Q. Are foods labelled light any good if you're on a diet? Or are they full of sugar to make up for the drop in fat?
A. Foods labelled ‘lite' or ‘light' can help you cut fat and kilojoules (calories) - but not in every case. ‘Light' does not always mean low-fat. Light can refer to texture, flavour, colour or salt content as well as less fat and kilojoules. For example, light olive oils have a milder, more bland flavour but carry exactly the same level of fat as ordinary oils. Light potato crisps have less salt or are thinly-sliced, but not significantly lower in fat.
Light sour cream or light cream cheese has about half the fat AND half the kilojoules of regular products (18% compared to 35%). Using them instead of the full-fat version saves you fat and kilojoules. But use them in your usual quantities - you can't eat TWICE as much just because they're lighter.

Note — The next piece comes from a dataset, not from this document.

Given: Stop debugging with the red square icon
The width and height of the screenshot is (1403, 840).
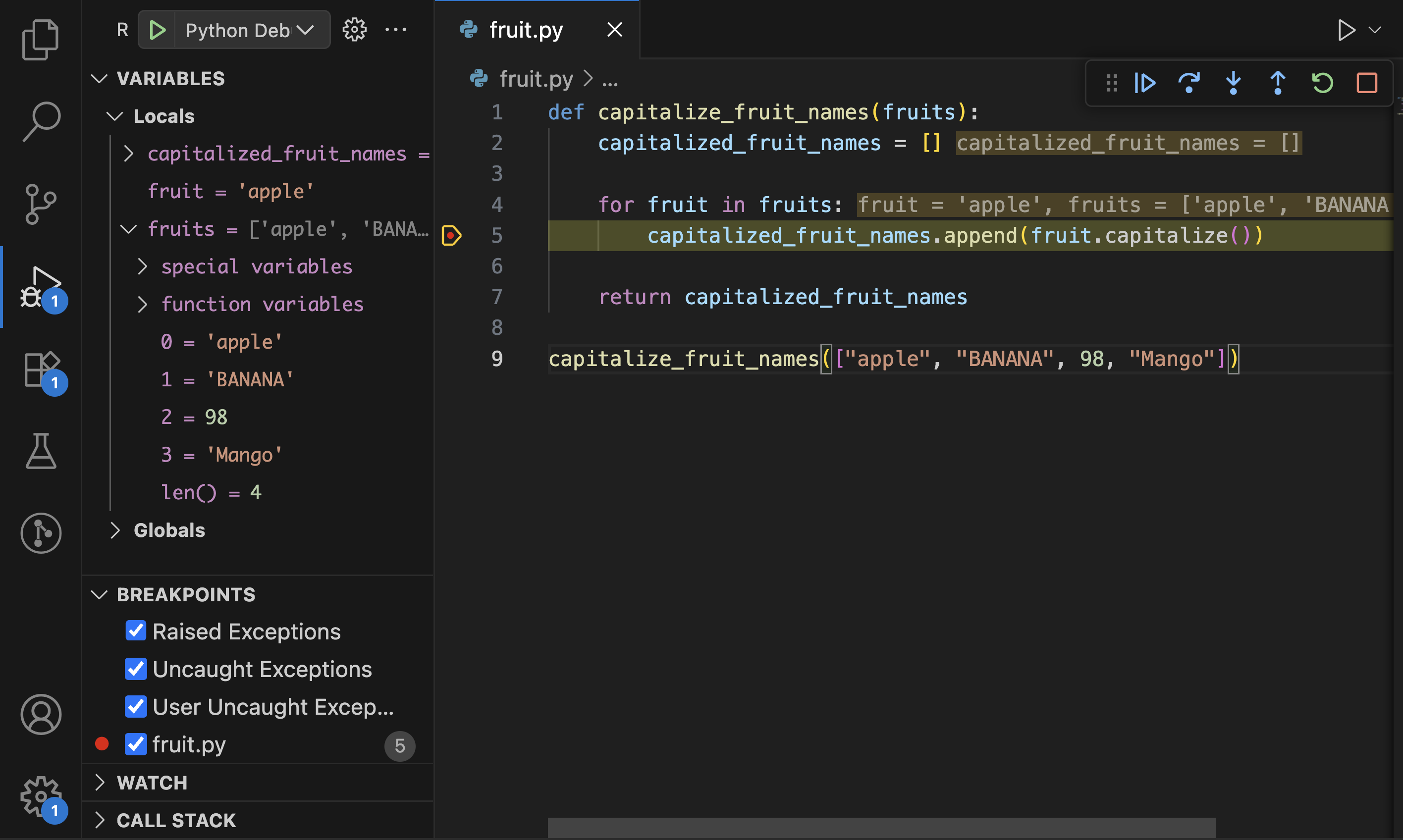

In contrast, light muesli bars, muffins and biscuits often don't save you much at all. If you want them to have a soft texture and attractive taste, something has to take the place of fat in baking. It's usually extra sugar or flour or some thickener/aerater/binder. So the fat may drop but not the final kilojoules.
Before you buy light products, do the sums! Put the regular and the light versions side by side. Compare the nutrition information panels to work out just how much fat AND KILOJOULES you get in a serve.